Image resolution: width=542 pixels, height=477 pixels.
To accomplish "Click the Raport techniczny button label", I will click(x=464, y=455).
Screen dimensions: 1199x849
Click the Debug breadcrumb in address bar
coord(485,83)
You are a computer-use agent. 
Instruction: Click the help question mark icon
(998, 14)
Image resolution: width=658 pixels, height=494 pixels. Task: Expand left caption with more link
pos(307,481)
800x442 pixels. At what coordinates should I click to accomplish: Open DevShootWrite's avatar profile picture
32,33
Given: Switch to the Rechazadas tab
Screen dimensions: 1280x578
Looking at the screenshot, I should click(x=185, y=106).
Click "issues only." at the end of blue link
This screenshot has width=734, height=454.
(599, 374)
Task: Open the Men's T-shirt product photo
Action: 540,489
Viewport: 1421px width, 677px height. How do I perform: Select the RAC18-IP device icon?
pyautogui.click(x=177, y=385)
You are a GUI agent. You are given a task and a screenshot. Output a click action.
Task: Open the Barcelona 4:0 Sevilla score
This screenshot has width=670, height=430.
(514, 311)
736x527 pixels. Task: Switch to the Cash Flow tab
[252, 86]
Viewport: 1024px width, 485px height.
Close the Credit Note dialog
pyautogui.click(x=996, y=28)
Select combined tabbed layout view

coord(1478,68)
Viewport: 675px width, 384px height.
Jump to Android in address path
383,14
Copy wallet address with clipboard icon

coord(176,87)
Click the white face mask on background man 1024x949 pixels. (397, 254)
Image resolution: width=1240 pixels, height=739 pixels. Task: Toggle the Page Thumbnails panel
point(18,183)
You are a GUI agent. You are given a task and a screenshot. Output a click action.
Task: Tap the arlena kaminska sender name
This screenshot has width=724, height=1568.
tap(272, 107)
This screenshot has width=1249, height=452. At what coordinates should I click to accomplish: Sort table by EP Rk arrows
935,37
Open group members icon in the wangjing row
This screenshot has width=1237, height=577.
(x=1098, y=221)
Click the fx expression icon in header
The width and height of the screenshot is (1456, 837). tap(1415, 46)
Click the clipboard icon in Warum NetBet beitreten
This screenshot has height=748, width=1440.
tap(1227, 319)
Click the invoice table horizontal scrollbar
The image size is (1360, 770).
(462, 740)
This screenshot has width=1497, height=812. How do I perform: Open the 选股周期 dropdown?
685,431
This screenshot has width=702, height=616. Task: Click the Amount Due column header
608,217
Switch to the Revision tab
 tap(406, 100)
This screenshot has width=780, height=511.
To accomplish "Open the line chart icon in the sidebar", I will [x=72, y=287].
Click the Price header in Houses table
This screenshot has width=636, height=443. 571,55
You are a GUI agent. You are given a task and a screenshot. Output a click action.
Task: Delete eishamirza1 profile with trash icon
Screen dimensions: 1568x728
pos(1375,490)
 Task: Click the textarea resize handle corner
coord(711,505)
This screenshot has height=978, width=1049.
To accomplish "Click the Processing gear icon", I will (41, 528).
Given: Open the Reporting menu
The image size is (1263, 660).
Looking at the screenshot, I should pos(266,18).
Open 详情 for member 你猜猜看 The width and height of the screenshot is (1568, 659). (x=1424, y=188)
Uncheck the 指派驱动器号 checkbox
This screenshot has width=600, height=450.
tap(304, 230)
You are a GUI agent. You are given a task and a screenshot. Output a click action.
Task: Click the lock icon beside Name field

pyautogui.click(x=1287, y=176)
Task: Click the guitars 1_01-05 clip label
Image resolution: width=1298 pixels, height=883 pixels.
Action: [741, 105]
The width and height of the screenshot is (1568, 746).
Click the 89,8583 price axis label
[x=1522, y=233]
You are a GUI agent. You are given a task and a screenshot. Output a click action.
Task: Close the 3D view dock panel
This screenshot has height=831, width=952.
^^^^^^^^^^^^^^^^
### What to work on
Skip every line before the one containing "Click the 89,8583 price axis label". Retype that line and the rest through the last one exactly as they stand in the listing.

### Solution to this problem
Click the 89,8583 price axis label
[x=1522, y=233]
You are a GUI agent. You are given a task and a screenshot. Output a click action.
Task: Close the 3D view dock panel
This screenshot has height=831, width=952.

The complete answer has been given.